> _MATERIAL PROVIDED_

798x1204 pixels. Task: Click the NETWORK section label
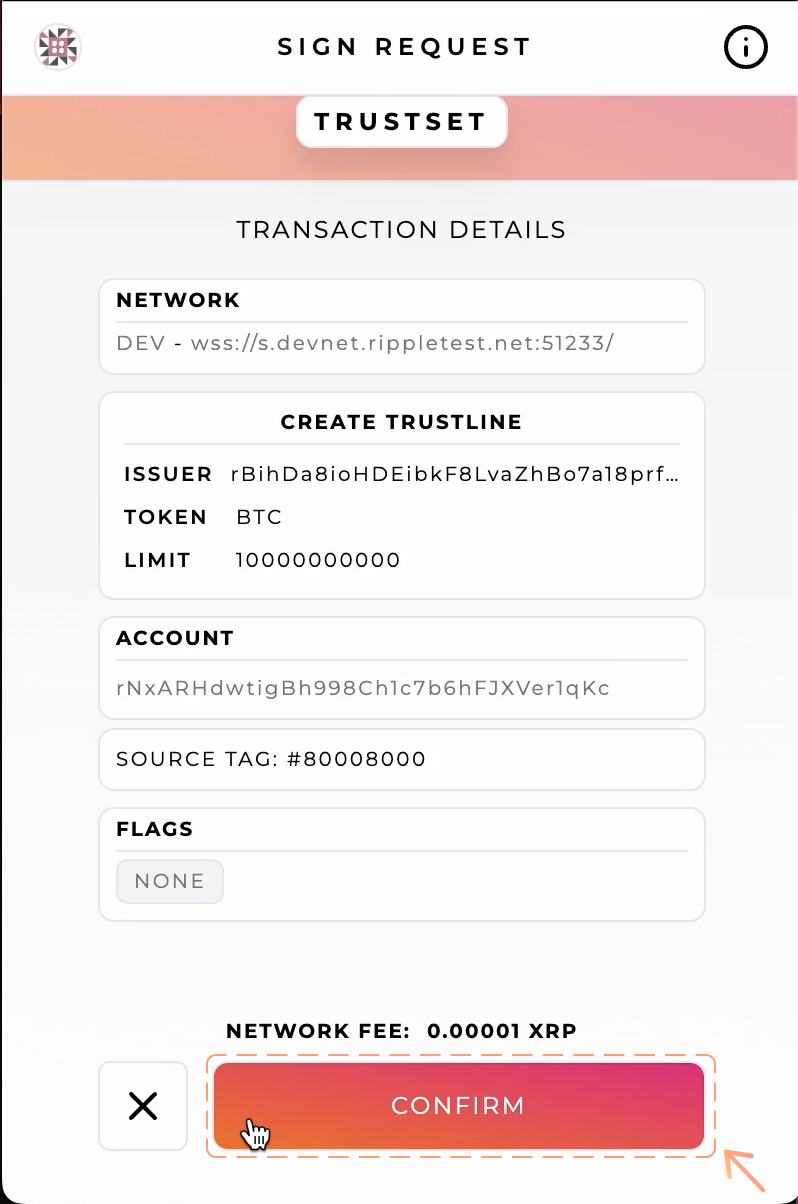click(x=178, y=300)
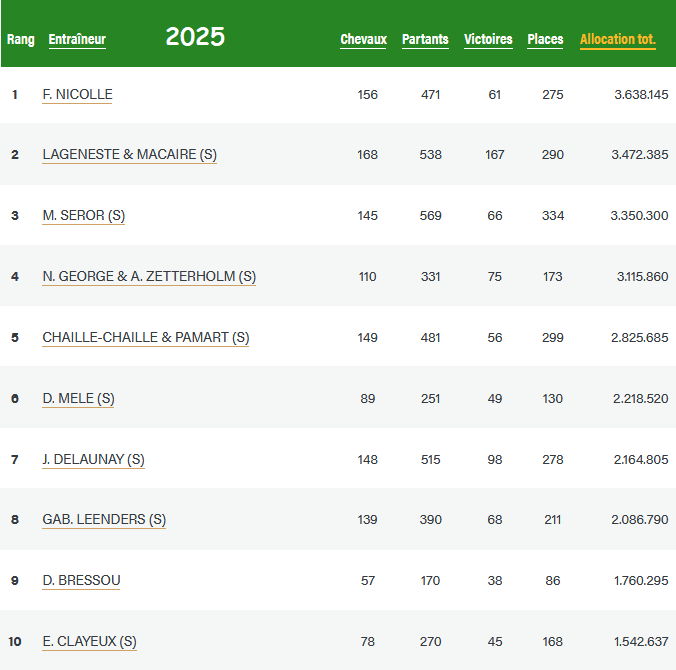This screenshot has height=670, width=676.
Task: Sort the rankings by Places
Action: click(x=545, y=40)
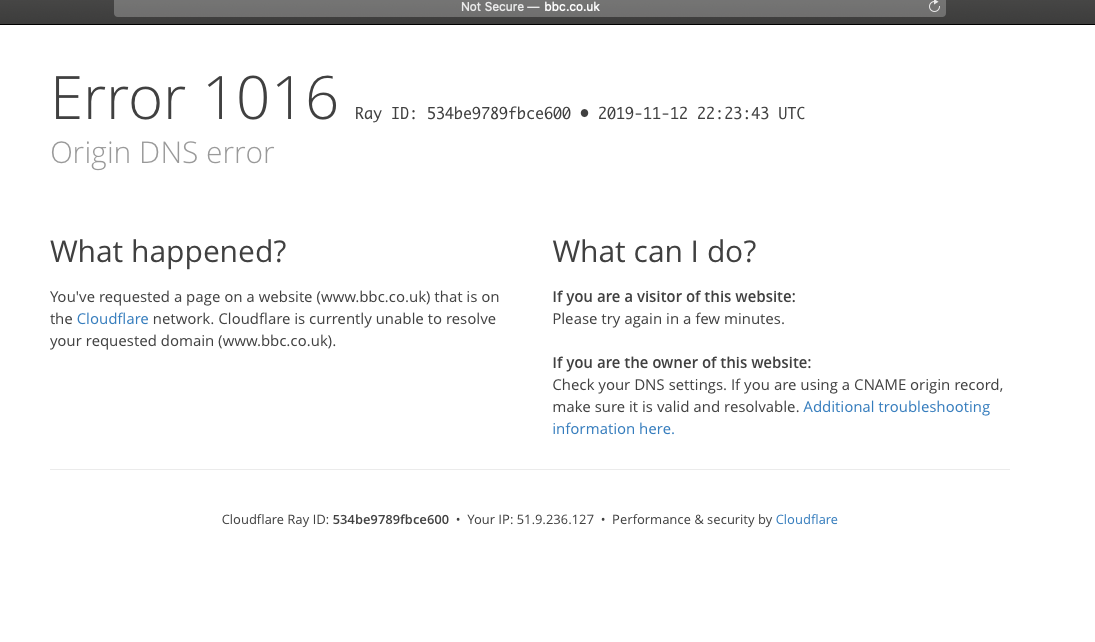Open the Cloudflare link in What happened section
The height and width of the screenshot is (642, 1095).
click(112, 318)
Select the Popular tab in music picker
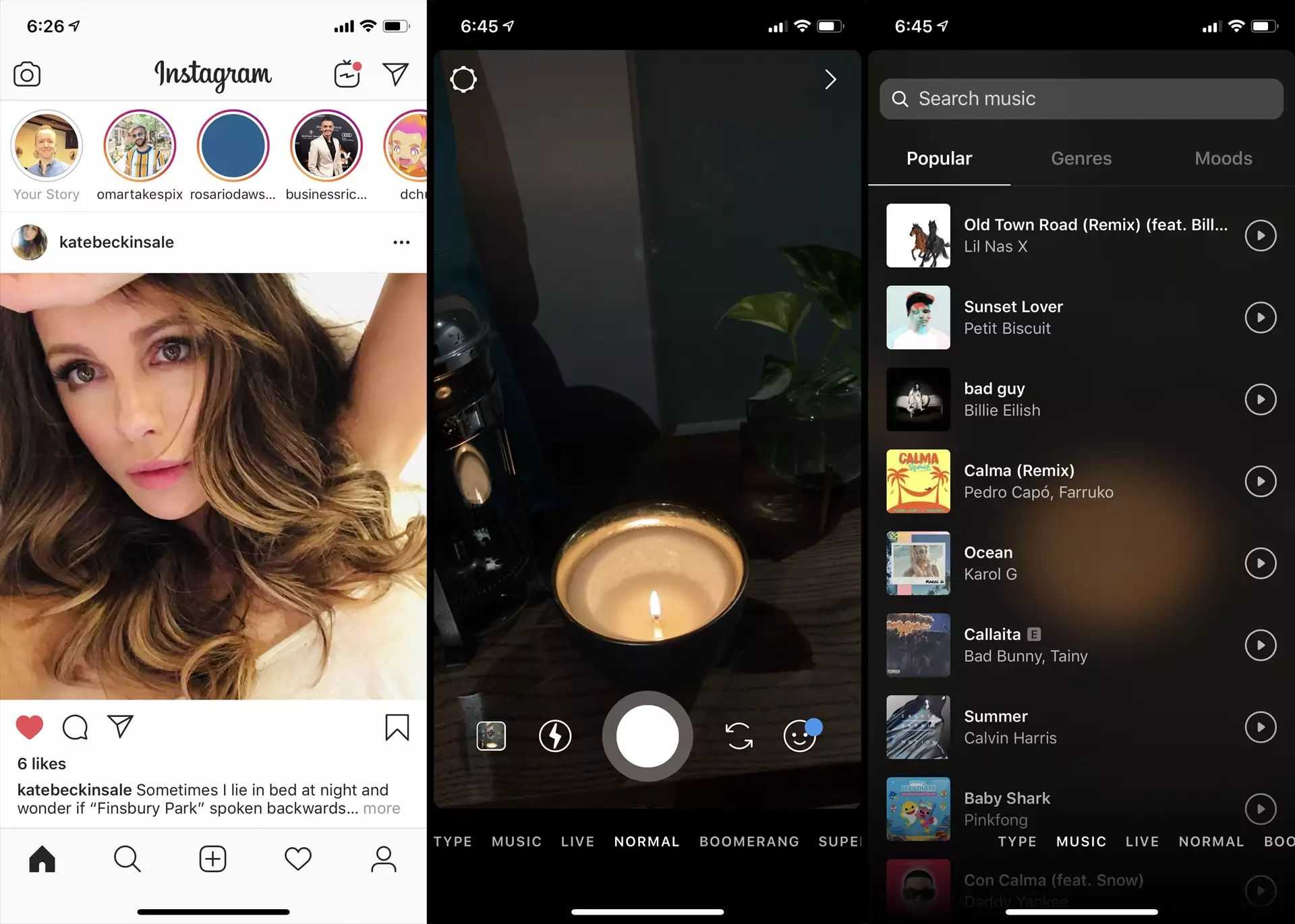1295x924 pixels. [x=939, y=158]

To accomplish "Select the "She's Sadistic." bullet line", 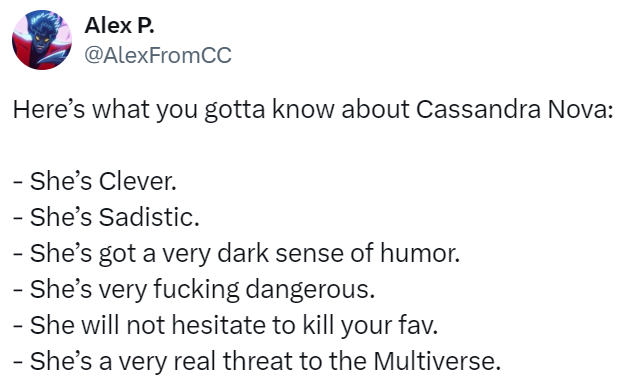I will pos(106,217).
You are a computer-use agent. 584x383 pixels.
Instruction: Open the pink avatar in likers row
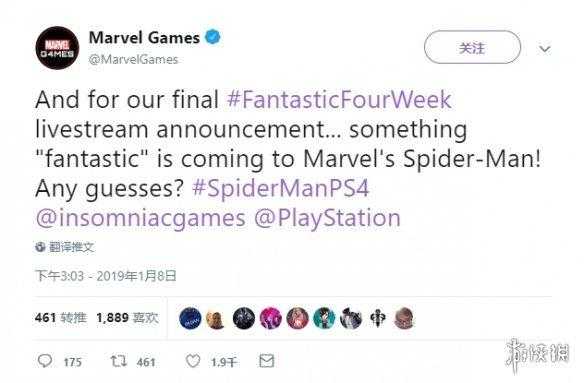[270, 319]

> _HOW TO COMPLETE THIS TASK_
Extract only the lines from the one that contains "You are a computer-use agent. 584x383 pixels." through the end of the records, inclusive, and omit every picture.

> _TASK RESULT_
You are a computer-use agent. 584x383 pixels.
Instruction: Open the pink avatar in likers row
[270, 319]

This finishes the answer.